As the clock ticked on in the Test match at Sydney, no shots were played. For nearly 30 overs, the two Indian players, R Ashwin and Hanuma Vihari, doused Australian passions with a dead bat, ball after ball. Yet millions of fans of the sport were enthralled, no one was keeping count of the runs. In the dressing room, the Indian players clapped at the end of every over. In living rooms across the country, sighs of relief filled the air, one less over to face. The balls crashed into Ashwin’s chest, rammed against Vihari’s ribs but seemed to make no dent in their resolve. The jugalbandi of tick-tock and tuk-tuk kept the audiences in their seats. Welcome back to Test cricket.

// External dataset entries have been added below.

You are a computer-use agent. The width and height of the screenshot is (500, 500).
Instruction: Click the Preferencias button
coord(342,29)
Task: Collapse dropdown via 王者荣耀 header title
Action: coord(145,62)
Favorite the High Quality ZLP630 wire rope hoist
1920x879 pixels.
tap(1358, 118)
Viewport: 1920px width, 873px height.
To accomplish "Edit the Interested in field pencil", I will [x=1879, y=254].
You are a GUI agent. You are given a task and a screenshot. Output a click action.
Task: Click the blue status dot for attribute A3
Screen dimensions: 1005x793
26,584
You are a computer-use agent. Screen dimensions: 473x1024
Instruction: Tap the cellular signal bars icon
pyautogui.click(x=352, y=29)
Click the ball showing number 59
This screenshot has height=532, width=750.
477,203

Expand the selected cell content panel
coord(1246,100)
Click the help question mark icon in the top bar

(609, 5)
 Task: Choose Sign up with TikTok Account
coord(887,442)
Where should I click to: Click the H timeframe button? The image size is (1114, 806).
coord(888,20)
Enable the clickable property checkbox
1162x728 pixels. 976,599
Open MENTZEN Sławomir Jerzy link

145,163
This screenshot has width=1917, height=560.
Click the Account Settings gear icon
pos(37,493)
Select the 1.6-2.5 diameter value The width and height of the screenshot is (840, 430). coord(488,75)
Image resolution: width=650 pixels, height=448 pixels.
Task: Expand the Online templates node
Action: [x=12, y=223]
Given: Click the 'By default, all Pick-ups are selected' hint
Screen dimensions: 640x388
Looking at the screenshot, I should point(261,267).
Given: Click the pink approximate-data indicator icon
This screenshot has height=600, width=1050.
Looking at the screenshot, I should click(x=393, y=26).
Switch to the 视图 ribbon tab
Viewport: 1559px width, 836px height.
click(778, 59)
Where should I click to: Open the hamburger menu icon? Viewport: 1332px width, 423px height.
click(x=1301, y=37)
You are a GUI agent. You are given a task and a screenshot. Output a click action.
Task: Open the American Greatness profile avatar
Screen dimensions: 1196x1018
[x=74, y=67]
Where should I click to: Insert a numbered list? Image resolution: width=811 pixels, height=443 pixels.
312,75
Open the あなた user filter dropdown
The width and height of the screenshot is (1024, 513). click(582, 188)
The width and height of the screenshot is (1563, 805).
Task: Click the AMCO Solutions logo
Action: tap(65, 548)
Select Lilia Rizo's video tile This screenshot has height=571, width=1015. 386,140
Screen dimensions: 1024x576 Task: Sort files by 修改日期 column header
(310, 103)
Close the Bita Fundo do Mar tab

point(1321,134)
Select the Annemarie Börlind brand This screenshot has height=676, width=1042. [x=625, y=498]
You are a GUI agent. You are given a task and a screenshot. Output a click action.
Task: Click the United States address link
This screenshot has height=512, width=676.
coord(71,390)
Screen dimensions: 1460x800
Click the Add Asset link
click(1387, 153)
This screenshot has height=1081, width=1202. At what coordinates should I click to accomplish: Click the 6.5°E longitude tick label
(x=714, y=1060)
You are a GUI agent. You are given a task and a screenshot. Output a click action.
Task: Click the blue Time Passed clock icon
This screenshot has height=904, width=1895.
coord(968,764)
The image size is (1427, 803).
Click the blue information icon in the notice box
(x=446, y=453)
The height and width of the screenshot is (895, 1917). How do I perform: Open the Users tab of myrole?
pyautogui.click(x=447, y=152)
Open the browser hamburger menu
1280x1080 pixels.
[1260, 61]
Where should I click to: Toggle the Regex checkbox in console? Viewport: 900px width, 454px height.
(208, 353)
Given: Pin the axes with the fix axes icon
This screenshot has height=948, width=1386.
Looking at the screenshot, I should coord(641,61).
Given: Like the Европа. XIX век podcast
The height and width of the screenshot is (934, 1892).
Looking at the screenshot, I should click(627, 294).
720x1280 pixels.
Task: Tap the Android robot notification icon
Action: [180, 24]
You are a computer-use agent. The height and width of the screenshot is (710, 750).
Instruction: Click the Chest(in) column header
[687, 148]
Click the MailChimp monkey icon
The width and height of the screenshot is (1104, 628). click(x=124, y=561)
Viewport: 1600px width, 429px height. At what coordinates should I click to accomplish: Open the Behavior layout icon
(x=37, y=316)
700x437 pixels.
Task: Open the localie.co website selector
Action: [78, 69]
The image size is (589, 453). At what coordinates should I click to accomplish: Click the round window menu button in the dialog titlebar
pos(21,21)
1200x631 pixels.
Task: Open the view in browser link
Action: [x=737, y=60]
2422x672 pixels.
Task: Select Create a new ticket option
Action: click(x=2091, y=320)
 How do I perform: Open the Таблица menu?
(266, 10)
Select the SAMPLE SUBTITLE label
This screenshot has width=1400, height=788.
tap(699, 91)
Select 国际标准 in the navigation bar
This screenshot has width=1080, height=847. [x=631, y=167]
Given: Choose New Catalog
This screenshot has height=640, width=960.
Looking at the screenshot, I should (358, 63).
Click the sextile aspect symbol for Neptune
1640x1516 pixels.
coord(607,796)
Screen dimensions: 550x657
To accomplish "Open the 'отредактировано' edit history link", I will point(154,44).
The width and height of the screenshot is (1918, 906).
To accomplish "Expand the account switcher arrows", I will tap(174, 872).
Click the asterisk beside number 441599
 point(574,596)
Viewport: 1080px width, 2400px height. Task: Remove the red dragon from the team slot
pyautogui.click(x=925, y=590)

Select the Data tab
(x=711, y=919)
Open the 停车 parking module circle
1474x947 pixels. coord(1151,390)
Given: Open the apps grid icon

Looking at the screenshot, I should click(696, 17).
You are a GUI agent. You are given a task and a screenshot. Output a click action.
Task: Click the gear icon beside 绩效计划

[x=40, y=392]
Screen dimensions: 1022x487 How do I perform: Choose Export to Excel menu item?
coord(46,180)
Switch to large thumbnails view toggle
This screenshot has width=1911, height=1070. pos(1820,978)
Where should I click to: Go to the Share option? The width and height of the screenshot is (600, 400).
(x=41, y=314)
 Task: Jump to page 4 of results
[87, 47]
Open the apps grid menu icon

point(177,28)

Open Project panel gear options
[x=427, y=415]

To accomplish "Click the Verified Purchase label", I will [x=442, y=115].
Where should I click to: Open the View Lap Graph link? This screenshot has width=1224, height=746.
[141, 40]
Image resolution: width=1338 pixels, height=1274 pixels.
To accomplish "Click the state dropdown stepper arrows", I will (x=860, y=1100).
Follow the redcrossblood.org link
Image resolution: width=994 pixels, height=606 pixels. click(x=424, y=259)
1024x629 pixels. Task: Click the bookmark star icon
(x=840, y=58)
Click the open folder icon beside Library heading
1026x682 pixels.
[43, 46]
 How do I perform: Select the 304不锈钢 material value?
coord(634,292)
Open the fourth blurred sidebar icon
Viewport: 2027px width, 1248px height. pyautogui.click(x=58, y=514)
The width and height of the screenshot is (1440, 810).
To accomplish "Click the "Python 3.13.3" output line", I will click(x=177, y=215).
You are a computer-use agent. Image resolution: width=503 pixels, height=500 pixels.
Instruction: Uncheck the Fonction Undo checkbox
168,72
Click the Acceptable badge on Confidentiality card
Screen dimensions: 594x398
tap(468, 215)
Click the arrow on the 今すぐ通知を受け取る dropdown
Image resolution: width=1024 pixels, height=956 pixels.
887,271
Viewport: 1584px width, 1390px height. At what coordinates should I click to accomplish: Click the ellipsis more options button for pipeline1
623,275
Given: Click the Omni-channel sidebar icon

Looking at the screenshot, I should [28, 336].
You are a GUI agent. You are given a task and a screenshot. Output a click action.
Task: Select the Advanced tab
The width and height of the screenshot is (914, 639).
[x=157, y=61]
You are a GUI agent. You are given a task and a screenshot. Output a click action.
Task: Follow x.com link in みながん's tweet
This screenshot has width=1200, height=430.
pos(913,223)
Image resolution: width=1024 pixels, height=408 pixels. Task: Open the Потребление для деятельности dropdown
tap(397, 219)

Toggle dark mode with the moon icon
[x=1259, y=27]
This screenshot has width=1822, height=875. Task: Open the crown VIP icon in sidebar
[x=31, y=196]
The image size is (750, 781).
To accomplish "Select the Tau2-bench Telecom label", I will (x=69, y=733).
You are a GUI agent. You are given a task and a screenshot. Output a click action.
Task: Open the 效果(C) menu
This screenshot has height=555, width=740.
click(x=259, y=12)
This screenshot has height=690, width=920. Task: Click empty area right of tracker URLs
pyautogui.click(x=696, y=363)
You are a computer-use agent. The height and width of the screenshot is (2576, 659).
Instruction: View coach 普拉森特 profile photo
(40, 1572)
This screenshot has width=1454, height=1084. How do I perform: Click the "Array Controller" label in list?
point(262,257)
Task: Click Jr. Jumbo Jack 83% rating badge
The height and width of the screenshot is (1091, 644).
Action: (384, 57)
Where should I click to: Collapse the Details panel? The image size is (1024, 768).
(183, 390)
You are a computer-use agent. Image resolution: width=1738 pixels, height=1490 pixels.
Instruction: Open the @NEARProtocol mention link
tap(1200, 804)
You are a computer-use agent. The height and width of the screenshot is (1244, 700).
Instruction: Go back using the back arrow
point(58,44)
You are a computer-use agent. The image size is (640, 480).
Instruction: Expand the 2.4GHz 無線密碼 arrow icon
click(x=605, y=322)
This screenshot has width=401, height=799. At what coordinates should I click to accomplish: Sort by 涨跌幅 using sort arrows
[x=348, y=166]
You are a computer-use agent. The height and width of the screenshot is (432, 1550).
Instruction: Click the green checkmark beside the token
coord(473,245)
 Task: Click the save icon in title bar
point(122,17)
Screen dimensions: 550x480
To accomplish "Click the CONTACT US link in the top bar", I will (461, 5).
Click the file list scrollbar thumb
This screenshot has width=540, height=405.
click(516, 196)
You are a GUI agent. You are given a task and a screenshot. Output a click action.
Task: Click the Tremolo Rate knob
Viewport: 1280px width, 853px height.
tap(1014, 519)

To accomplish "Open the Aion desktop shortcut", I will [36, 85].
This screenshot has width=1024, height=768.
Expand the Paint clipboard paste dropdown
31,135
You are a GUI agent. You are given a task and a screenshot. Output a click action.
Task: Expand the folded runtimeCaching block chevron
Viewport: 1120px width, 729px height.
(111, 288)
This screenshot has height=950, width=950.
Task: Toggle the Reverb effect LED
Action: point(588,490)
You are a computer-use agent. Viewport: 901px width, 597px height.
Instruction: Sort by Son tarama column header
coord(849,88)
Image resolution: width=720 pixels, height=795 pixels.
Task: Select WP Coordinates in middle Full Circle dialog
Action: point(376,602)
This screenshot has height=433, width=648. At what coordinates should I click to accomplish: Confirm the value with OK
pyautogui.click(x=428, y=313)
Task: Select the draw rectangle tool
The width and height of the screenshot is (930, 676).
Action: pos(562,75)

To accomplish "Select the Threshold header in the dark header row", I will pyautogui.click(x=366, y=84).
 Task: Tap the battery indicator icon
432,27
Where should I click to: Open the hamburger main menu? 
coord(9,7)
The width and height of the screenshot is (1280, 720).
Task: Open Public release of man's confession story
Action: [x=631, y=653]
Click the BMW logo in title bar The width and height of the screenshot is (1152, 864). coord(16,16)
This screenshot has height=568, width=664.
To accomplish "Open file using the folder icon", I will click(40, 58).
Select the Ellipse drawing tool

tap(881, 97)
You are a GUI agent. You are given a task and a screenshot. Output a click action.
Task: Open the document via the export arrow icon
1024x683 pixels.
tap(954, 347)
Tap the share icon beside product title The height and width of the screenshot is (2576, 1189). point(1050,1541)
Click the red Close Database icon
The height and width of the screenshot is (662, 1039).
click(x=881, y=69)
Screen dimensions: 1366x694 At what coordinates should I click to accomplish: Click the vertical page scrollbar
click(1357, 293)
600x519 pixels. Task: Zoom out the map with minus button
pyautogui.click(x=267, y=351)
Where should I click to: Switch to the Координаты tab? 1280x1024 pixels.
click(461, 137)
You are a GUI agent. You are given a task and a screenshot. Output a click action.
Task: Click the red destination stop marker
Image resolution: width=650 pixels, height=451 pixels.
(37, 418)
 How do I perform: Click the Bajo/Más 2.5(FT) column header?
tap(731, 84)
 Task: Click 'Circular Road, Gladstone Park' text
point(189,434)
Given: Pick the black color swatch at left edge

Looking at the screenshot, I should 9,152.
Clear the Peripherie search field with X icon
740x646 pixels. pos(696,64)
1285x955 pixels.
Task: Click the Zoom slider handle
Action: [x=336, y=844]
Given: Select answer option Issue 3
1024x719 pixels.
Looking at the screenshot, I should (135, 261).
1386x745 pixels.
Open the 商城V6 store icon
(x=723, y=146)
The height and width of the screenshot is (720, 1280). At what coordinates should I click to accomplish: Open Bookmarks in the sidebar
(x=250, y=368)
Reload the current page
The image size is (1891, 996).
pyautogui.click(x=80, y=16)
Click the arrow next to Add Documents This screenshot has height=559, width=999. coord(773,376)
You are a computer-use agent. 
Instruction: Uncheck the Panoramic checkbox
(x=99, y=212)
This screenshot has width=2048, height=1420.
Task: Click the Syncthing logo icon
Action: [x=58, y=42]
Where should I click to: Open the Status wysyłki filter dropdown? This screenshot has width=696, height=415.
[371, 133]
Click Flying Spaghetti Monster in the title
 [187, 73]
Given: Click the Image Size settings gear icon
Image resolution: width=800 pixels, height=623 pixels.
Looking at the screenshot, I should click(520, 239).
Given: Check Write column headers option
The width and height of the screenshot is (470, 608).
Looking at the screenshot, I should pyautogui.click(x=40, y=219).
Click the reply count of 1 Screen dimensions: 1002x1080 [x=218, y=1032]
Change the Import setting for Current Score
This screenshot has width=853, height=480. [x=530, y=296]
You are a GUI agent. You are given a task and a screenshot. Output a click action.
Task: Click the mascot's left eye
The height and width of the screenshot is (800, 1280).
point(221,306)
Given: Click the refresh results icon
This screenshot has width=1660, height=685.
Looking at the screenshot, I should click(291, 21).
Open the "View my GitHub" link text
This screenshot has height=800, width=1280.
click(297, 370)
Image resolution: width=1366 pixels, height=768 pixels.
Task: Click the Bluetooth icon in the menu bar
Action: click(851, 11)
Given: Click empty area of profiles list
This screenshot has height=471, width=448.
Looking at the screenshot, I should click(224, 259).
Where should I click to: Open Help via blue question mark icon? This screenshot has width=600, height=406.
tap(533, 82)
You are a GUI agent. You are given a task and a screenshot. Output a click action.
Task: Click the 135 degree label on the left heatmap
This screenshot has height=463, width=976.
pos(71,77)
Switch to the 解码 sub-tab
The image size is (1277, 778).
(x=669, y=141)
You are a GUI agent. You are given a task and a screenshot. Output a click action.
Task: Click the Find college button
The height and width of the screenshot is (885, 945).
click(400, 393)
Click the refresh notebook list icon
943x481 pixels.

It’s a much-abused and also a much-celebrated format, a contradiction that speaks of the changing times. The conventional wisdom is that the fans have spoken — they love T20, not Tests. Consumption drives business and the Test match is consumed in a different way. It’s like a relationship — there is, in no particular order, thrill,
boredom, dislike, apathy and the ever-present hope that love will return. And then, along comes a game like the one that was played in Sydney to set off the sparks again. On the other hand, T20 cricket offers a three-hour time frame, and hectic action to satisfy fleeting urges. The Test match is a commitment made over time. You watch, go about your work and check the score online; it’s a backdrop to the rhythm of daily lives. Sometimes, it feels banal and then suddenly, it catches fire, as it did in Sydney.
Some of the criticisms are misplaced. The last 10 years have thrown up more results than ever before in Test history. Not just Sydney, but the Boxing Day Test in New Zealand produced a cracker. One Day Internationals and T20s produce several mind-numbing games, coloured by a sameness. However, business can’t run on sentiment alone. Hosting a Test match is still a loss-making venture in many countries. The cricket establishment has tried to contextualise every Test by making it part of the ongoing Test championship. That’s a good start for Test cricket to build on.